What is being asked: Pick out all lines with the word "will" from the records that follow.

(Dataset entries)
---*---

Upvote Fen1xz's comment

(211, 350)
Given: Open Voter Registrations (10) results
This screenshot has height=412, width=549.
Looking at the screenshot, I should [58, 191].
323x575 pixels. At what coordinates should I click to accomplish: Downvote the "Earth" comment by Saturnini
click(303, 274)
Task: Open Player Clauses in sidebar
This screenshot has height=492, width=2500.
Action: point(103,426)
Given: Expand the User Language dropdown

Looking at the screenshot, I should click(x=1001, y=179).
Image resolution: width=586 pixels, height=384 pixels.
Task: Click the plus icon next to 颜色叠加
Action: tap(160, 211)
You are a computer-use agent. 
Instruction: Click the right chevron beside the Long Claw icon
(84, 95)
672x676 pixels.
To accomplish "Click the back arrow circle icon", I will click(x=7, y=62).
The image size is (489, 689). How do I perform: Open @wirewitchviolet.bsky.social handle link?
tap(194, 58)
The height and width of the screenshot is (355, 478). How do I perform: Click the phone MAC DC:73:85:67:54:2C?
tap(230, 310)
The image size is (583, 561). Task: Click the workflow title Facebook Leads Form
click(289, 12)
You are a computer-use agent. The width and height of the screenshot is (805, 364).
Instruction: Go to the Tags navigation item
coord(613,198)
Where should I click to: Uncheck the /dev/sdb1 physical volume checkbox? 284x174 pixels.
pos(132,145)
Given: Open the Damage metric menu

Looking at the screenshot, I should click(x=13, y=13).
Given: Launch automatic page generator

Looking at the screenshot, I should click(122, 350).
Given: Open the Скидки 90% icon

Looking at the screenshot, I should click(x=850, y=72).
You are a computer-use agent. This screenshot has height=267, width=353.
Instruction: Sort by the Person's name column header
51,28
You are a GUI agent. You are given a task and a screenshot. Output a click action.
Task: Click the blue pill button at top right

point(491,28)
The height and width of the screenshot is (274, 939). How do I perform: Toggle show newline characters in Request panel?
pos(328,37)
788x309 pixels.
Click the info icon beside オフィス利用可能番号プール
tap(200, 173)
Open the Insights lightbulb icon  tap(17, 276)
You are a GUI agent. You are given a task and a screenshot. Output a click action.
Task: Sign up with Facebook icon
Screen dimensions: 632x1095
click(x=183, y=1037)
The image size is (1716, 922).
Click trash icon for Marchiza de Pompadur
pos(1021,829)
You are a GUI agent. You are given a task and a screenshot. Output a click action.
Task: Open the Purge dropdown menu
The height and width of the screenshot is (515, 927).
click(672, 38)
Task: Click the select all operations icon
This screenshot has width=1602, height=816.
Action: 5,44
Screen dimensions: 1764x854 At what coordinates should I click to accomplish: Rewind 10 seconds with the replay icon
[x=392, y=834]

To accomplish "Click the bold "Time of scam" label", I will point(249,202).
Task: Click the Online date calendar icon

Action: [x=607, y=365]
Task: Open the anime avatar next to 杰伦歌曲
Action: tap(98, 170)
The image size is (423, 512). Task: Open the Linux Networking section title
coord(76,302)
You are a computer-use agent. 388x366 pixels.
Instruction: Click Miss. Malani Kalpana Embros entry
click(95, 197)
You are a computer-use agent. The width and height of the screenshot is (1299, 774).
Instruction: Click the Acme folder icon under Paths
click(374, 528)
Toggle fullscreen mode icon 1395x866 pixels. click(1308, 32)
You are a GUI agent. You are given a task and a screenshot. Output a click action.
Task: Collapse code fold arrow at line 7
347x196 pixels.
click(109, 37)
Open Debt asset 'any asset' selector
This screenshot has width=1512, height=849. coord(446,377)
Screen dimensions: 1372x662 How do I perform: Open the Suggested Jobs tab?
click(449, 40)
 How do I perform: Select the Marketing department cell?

---*---

Your response:
To accomplish "Click the back arrow circle icon", I will click(x=7, y=62).
To accomplish "Click the bold "Time of scam" label", I will point(249,202).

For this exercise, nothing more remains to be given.